• _PROBLEM DETAILS_: The stretch from the line with "Women (243, 2046)" through the line with "Korea Jewelry (1062, 496)" in the records below: write it out exactly, and nothing else.
*** Opening of LISTED ENTRIES ***
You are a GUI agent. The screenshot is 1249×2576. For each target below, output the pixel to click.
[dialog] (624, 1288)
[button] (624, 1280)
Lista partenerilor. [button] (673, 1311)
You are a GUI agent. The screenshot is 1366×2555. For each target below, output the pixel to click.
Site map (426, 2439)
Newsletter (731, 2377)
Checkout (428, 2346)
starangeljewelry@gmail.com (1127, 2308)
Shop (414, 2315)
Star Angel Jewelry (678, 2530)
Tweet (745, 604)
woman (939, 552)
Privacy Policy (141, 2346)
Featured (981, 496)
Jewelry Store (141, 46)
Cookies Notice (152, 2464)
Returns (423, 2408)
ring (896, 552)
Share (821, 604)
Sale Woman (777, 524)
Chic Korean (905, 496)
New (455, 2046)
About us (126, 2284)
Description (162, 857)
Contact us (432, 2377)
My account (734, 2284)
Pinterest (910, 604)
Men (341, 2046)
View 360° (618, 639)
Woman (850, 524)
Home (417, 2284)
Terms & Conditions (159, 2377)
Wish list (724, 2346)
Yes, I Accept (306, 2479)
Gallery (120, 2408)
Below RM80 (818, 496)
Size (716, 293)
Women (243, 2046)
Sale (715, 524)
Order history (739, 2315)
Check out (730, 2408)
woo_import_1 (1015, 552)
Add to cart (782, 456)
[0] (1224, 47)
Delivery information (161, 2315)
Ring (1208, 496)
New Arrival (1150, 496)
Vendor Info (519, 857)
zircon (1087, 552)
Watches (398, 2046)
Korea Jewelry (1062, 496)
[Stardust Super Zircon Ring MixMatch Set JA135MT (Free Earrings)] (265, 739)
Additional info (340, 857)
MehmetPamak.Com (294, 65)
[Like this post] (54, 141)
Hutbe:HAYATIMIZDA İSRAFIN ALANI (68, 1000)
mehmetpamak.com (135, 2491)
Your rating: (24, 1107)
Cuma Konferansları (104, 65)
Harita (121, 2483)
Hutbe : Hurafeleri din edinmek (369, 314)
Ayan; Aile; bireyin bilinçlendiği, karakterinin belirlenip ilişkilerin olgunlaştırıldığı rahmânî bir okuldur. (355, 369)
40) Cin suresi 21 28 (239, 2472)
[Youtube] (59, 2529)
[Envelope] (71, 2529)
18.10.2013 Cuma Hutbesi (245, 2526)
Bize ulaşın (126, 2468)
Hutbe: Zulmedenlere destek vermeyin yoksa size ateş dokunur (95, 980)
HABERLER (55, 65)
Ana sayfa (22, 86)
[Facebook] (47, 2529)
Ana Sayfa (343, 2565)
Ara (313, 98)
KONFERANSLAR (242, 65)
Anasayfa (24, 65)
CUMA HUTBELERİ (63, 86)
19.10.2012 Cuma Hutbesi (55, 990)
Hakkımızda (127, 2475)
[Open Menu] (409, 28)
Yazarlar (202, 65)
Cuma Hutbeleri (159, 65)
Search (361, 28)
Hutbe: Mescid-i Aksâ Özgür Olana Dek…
*** Close of LISTED ENTRIES ***
• _SOLUTION TO THIS TASK_:
Women (243, 2046)
Sale (715, 524)
Order history (739, 2315)
Check out (730, 2408)
woo_import_1 (1015, 552)
Add to cart (782, 456)
[0] (1224, 47)
Delivery information (161, 2315)
Ring (1208, 496)
New Arrival (1150, 496)
Vendor Info (519, 857)
zircon (1087, 552)
Watches (398, 2046)
Korea Jewelry (1062, 496)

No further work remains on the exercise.